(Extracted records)
>>>
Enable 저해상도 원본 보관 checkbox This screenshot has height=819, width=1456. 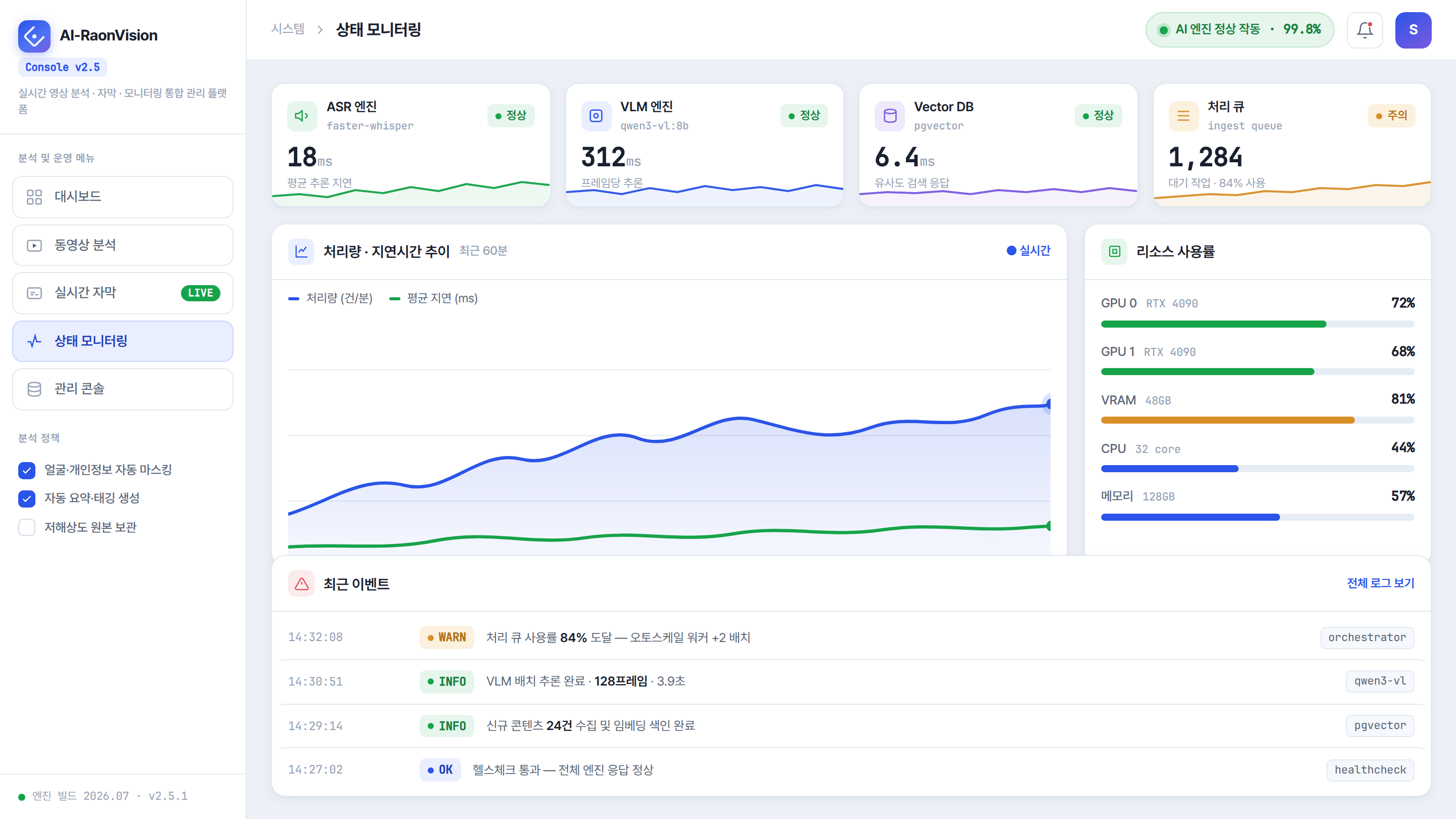pyautogui.click(x=27, y=527)
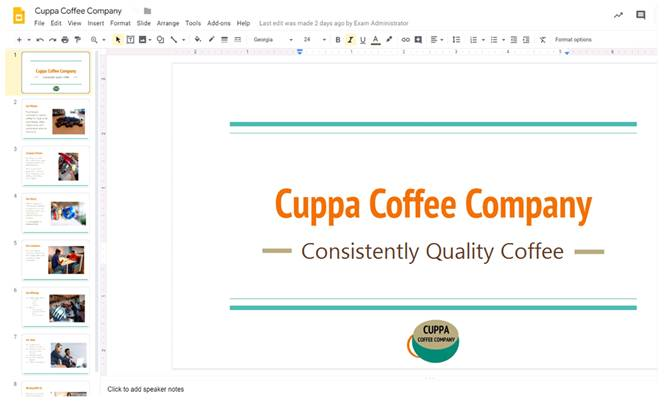Open the comments icon at top right

[x=641, y=15]
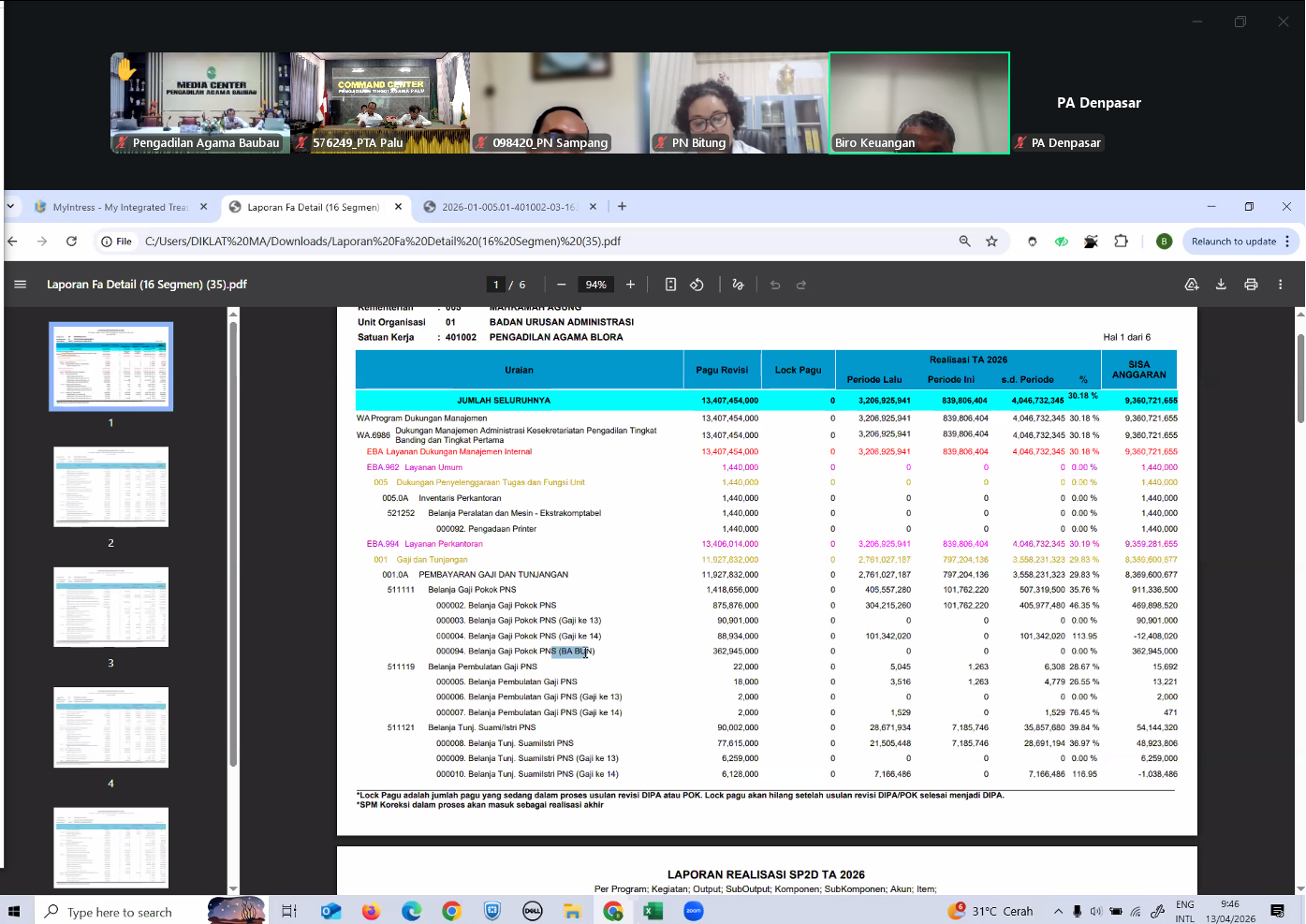Open a new browser tab
This screenshot has width=1306, height=924.
[x=622, y=207]
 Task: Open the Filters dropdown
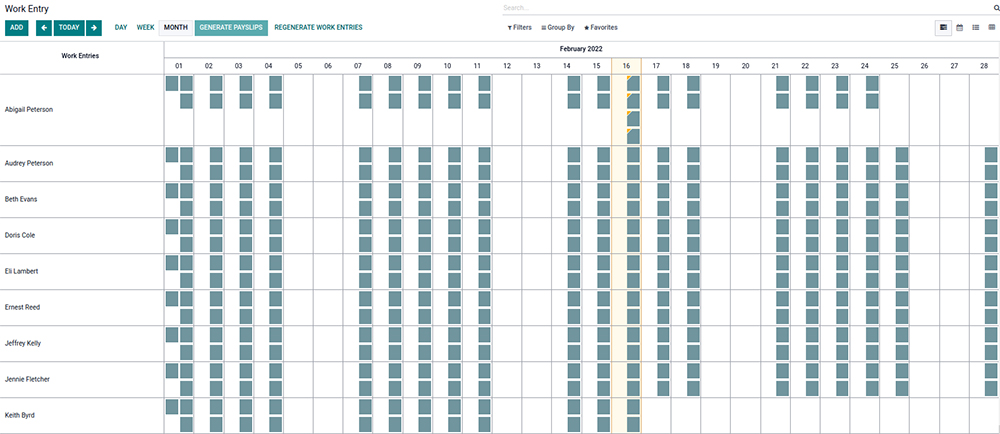pos(520,28)
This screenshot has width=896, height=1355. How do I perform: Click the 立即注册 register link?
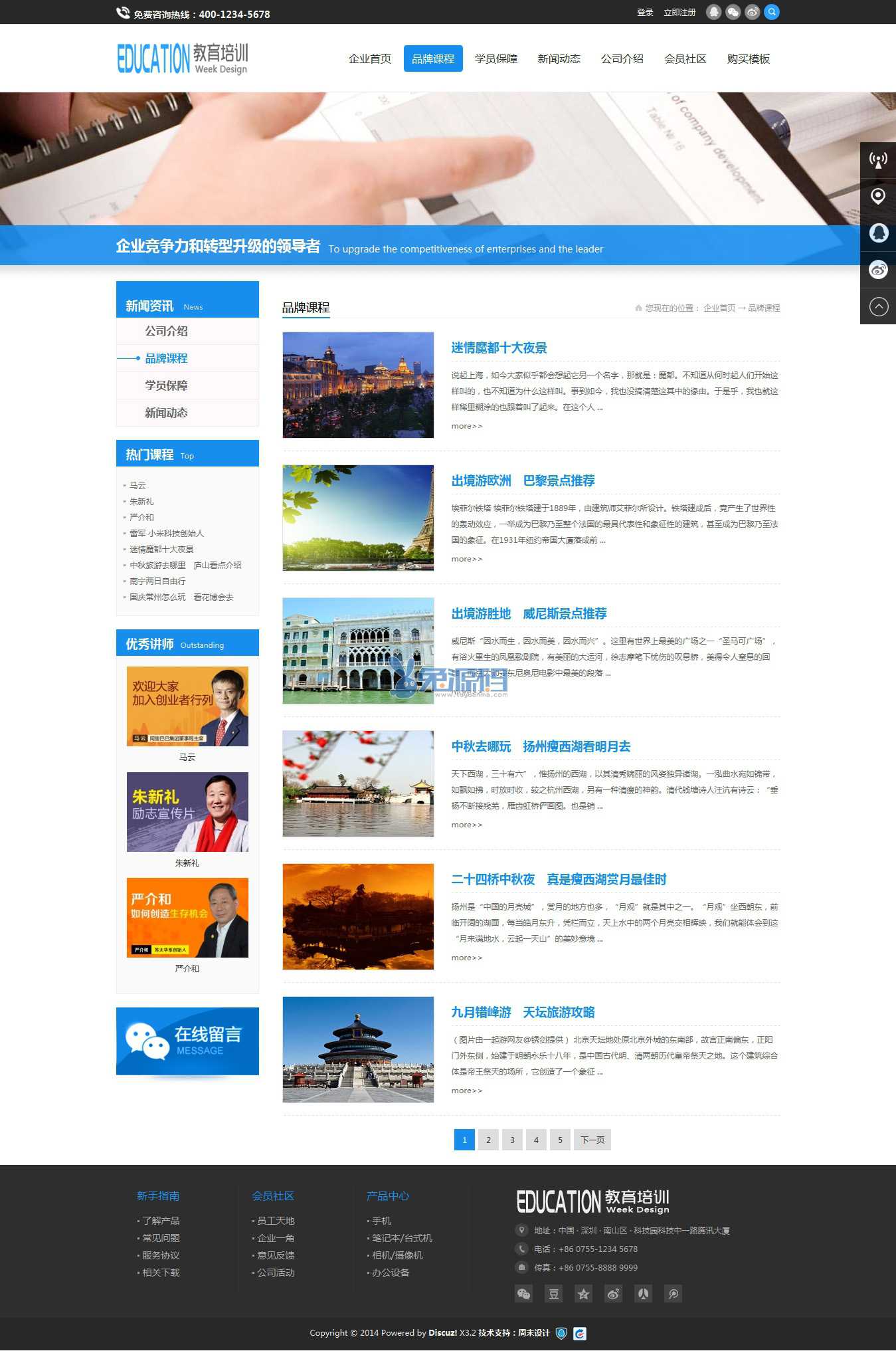point(679,13)
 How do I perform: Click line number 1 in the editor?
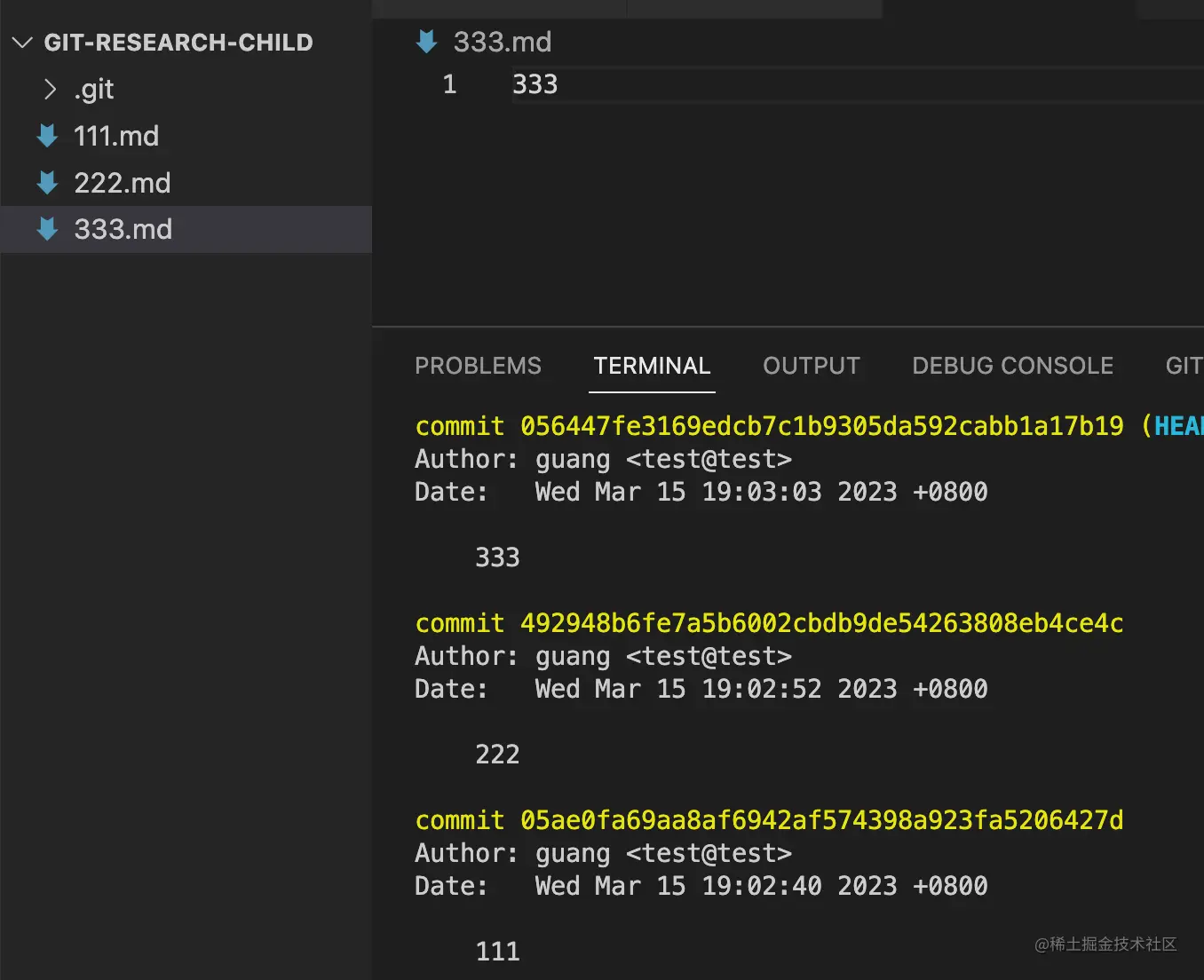pos(449,83)
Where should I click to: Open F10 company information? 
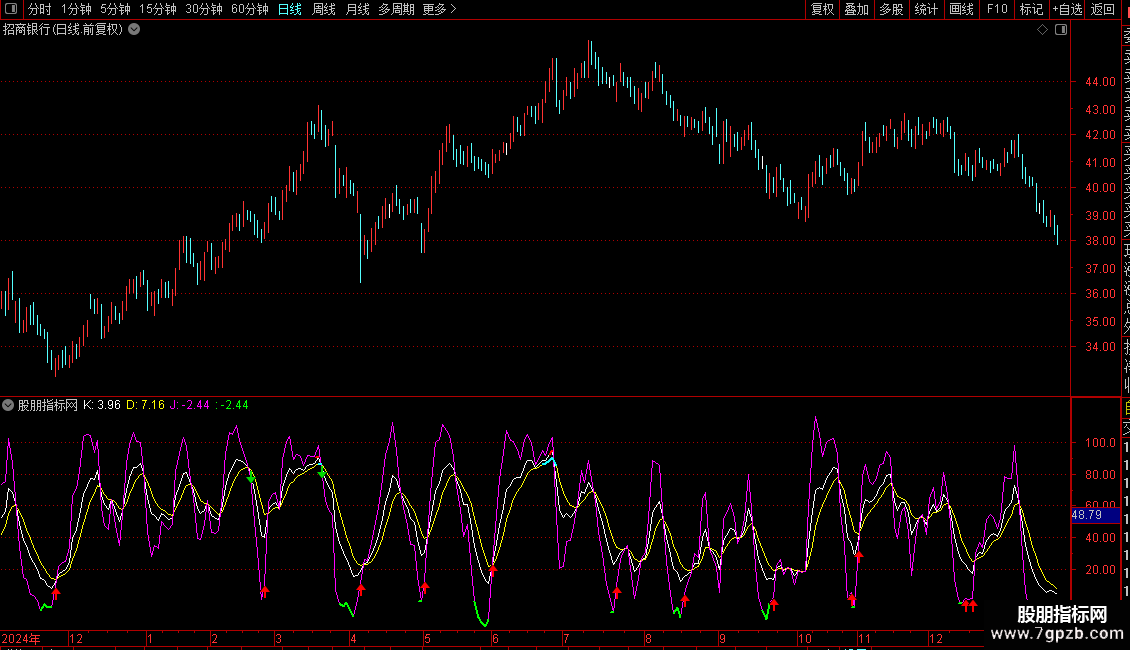(x=997, y=9)
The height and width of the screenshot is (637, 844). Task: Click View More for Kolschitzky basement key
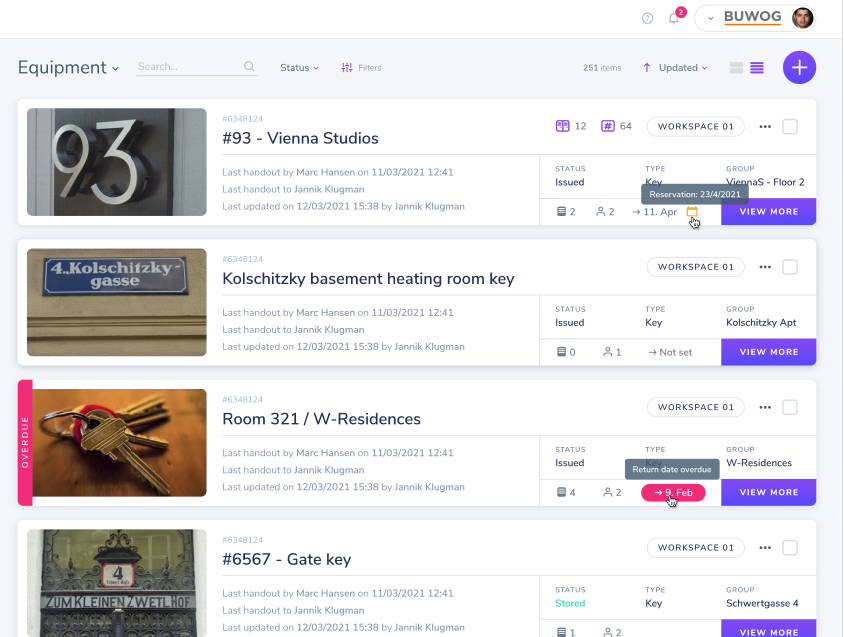pyautogui.click(x=768, y=352)
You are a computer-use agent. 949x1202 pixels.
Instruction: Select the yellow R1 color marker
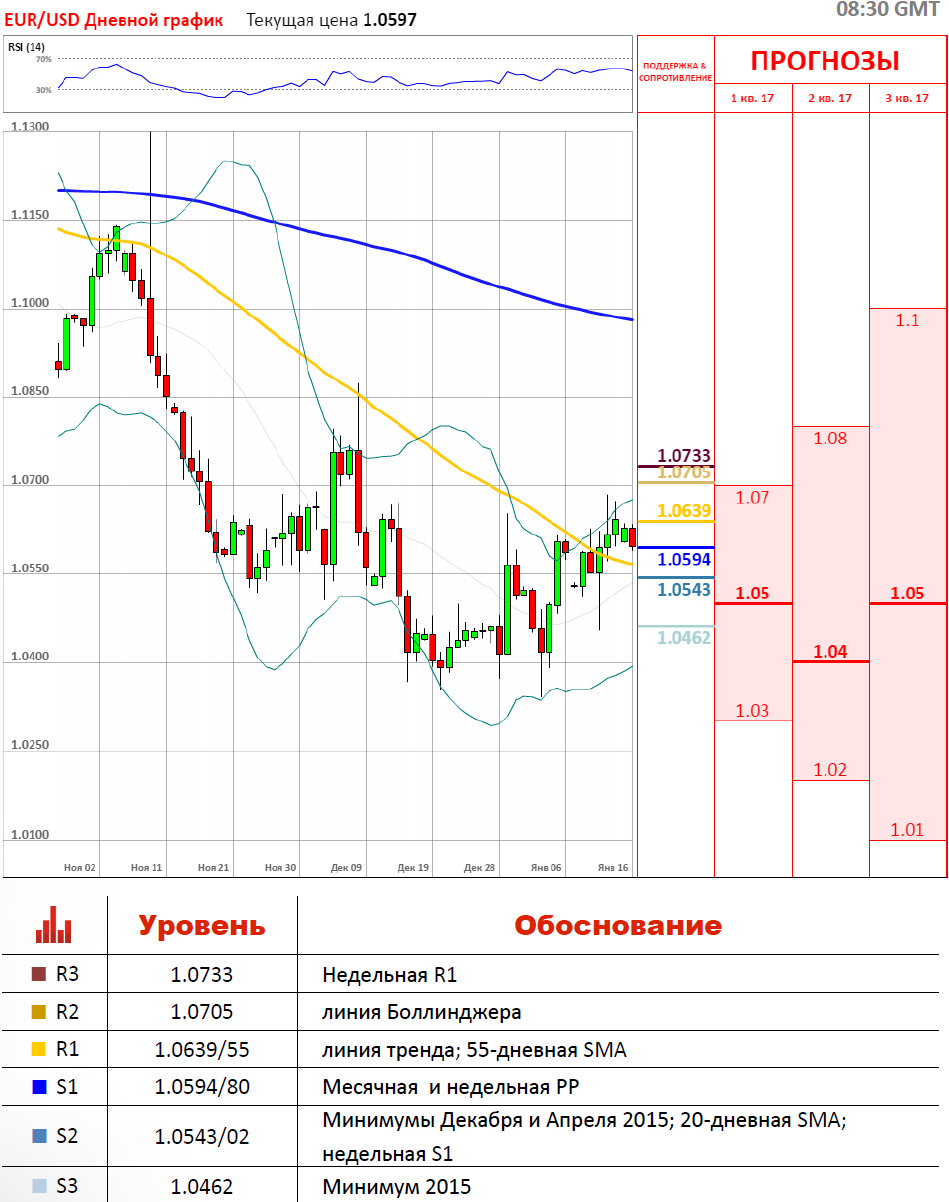pos(39,1050)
<<<
- _PROBLEM_
The answer should consist only of the lines from the line with "The height and" through the last line of the data, repeated exactly; pictures stay out.

- _REPLY_
The height and width of the screenshot is (637, 844). Task: Click View More for Kolschitzky basement key
pyautogui.click(x=768, y=352)
You are a computer-use agent. 949x1202 pixels.
Instruction: Select the yellow R1 color marker
pos(39,1050)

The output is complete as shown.